Word and element location data
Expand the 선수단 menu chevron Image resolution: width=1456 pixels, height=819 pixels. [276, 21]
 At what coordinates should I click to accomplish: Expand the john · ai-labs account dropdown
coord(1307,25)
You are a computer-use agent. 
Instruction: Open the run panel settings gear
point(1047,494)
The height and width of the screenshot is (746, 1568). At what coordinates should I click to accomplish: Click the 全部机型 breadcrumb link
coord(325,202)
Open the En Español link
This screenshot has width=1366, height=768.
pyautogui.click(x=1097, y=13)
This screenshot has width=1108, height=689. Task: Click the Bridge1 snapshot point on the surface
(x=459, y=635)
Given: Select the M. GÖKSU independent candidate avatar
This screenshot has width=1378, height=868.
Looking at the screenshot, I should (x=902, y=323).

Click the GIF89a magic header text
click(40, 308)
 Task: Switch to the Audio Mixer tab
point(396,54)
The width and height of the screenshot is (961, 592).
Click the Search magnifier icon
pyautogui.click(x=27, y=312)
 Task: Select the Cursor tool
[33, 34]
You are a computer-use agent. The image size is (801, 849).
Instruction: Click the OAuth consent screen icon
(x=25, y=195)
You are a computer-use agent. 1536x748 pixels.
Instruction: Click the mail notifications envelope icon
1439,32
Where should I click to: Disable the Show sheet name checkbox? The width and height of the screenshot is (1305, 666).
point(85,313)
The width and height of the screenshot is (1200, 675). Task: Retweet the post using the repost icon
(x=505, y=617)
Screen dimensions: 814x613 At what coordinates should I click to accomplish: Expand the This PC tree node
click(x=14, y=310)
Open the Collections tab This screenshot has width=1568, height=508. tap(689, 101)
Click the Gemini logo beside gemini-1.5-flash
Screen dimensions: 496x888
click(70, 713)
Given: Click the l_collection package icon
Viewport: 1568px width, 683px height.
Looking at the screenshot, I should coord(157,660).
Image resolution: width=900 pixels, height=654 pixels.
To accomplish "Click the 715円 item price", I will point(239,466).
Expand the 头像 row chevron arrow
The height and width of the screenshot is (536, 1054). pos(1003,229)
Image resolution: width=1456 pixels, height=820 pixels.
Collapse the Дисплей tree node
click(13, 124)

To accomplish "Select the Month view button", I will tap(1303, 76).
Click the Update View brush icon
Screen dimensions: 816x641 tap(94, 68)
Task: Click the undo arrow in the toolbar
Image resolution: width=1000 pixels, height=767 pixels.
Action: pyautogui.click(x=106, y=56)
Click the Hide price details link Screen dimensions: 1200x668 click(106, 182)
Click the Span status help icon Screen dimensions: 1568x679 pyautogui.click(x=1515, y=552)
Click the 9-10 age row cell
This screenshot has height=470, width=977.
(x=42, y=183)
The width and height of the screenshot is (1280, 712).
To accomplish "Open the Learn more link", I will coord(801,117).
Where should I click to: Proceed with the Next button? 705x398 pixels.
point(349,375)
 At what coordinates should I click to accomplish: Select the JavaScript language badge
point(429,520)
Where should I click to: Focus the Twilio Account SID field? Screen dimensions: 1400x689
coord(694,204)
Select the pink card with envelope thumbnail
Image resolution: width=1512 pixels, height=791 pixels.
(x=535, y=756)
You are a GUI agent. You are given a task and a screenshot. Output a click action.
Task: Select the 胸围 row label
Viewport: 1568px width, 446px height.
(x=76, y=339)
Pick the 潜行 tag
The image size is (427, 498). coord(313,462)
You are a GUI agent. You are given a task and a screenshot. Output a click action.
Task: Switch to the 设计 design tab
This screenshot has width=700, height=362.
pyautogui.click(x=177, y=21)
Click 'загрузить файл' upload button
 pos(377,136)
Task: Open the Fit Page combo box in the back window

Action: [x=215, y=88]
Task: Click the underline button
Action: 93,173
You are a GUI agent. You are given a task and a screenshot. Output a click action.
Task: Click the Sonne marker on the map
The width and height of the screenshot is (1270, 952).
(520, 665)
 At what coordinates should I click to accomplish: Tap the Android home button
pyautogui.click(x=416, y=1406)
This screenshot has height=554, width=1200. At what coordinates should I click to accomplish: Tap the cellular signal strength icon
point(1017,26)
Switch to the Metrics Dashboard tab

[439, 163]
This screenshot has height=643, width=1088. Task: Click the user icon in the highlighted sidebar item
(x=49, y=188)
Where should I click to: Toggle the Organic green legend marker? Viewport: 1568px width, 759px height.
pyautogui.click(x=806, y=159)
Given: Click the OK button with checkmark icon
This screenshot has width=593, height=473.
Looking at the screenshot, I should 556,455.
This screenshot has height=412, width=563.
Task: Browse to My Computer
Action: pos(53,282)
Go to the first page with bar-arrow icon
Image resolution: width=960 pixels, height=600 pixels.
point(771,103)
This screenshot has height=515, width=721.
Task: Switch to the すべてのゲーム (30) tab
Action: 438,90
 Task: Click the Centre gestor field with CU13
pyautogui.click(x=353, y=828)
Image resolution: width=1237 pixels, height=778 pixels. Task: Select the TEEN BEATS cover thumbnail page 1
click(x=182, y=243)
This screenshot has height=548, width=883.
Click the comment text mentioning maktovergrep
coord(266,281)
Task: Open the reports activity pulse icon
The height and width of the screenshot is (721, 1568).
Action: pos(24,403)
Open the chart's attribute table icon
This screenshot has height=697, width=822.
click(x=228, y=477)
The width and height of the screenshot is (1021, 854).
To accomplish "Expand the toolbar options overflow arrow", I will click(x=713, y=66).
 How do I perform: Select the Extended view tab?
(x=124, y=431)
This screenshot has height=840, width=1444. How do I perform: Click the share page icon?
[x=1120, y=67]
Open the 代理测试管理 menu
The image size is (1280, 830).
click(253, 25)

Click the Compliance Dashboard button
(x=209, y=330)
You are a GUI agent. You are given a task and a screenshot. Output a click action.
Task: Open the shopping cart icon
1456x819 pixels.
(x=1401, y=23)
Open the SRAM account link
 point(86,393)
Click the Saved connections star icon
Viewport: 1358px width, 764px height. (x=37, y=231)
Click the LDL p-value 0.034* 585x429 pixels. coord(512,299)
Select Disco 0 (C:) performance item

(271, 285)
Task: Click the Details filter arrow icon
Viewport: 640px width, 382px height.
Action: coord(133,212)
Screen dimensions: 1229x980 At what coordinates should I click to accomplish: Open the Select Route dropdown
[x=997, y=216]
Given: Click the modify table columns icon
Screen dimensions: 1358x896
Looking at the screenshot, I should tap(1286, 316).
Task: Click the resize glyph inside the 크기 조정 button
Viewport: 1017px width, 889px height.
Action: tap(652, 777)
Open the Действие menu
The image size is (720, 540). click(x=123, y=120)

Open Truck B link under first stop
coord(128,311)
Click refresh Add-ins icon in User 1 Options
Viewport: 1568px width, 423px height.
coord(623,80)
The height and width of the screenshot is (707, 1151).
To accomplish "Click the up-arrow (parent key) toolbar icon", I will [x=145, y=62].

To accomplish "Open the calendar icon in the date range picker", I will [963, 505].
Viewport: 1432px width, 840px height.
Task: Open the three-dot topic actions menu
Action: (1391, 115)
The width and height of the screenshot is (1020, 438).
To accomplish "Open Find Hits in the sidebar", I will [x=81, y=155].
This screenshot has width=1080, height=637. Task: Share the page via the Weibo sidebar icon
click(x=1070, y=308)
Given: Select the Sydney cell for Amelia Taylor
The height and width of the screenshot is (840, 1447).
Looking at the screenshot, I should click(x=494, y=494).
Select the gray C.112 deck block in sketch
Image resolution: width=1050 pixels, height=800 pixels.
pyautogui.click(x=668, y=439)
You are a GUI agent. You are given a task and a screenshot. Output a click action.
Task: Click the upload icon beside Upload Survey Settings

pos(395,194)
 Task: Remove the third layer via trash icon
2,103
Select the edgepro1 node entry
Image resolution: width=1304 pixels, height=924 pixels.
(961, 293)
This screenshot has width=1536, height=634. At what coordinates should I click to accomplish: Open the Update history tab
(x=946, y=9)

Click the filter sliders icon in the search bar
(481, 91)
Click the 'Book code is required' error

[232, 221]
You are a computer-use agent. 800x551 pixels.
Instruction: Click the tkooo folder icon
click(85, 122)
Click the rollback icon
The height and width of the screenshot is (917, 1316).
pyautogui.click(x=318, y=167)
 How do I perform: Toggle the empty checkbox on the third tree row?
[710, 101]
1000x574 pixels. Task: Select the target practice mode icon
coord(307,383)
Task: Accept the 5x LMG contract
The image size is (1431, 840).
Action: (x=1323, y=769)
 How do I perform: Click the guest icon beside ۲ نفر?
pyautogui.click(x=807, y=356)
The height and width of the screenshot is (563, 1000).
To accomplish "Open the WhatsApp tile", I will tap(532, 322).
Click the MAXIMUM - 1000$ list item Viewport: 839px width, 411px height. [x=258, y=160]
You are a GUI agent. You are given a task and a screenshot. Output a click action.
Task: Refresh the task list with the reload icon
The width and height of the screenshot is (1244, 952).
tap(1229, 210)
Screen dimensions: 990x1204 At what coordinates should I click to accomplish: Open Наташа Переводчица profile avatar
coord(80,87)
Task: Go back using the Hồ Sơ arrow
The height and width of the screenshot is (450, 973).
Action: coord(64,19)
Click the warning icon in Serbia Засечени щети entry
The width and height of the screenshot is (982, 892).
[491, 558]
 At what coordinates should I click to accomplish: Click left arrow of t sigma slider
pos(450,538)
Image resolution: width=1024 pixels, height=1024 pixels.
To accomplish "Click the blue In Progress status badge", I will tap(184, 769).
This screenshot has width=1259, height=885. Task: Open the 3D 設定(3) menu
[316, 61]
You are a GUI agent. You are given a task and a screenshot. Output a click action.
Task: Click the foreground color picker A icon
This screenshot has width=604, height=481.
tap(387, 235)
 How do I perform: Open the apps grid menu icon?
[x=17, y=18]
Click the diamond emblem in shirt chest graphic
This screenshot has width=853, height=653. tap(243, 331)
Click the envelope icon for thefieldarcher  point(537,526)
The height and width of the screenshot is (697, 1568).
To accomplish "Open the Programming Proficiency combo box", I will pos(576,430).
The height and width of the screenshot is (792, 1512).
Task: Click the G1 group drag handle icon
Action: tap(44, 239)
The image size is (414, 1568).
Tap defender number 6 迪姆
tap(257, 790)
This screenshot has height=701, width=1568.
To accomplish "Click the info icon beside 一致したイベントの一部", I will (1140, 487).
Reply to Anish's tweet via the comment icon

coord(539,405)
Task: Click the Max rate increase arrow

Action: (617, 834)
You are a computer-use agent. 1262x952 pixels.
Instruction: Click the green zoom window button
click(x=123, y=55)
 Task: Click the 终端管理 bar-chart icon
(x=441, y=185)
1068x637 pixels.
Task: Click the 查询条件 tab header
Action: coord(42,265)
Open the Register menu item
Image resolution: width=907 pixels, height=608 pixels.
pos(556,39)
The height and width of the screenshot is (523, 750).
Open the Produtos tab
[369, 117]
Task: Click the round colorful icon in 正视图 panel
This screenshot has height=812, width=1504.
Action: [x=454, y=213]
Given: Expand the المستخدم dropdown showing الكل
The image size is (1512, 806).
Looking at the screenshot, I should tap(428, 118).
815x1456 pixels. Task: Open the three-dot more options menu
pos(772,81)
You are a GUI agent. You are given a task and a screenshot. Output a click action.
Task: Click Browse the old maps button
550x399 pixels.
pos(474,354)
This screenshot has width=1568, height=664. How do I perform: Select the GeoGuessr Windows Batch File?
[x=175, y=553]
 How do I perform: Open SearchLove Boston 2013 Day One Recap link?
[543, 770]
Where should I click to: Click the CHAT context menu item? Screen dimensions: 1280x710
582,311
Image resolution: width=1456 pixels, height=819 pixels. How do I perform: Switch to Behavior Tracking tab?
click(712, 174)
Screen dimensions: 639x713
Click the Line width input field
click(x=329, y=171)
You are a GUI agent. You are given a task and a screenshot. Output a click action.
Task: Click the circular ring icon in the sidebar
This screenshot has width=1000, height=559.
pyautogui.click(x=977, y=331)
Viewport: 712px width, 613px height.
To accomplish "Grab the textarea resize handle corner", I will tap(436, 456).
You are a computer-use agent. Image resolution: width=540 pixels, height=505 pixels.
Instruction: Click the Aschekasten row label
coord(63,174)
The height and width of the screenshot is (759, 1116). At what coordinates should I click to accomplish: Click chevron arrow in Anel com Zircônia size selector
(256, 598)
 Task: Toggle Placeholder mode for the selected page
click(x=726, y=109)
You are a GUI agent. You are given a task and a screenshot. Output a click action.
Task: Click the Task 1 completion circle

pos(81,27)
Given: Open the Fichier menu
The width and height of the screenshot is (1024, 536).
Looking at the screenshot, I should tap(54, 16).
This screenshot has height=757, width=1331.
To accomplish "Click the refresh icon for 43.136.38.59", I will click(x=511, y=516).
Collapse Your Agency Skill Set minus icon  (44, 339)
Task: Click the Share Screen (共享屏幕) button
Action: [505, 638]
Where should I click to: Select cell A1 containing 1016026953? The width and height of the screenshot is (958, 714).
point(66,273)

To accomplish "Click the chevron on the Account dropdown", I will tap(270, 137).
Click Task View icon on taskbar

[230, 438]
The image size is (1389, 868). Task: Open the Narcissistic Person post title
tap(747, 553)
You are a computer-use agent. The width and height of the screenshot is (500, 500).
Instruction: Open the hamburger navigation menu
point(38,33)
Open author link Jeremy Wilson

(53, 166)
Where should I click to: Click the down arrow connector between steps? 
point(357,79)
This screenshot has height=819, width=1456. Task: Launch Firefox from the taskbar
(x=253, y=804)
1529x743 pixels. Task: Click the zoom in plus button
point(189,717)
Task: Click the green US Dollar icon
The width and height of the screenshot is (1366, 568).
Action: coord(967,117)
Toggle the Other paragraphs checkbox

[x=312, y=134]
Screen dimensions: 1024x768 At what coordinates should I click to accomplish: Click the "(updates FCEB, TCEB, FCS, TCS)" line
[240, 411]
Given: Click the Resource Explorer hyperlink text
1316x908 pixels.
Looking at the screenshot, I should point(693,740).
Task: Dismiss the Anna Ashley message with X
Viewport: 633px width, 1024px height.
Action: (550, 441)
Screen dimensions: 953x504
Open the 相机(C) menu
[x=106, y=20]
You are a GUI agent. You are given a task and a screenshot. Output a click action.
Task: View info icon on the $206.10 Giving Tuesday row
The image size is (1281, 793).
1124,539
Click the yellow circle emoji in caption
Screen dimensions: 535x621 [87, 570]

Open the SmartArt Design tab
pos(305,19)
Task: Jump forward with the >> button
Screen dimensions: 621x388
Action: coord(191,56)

• Exercise aim:
Return, without any change, the lines of the items running from the line that contains "At what coordinates should I click to accomplish: Click left" through the line that contains "Click the envelope", both of these lines included.

• Solution below:
 At what coordinates should I click to accomplish: Click left arrow of t sigma slider
pos(450,538)
Image resolution: width=1024 pixels, height=1024 pixels.
To accomplish "Click the blue In Progress status badge", I will tap(184, 769).
This screenshot has width=1259, height=885. Task: Open the 3D 設定(3) menu
[316, 61]
You are a GUI agent. You are given a task and a screenshot. Output a click action.
Task: Click the foreground color picker A icon
This screenshot has width=604, height=481.
tap(387, 235)
 How do I perform: Open the apps grid menu icon?
[x=17, y=18]
Click the diamond emblem in shirt chest graphic
This screenshot has width=853, height=653. tap(243, 331)
Click the envelope icon for thefieldarcher  point(537,526)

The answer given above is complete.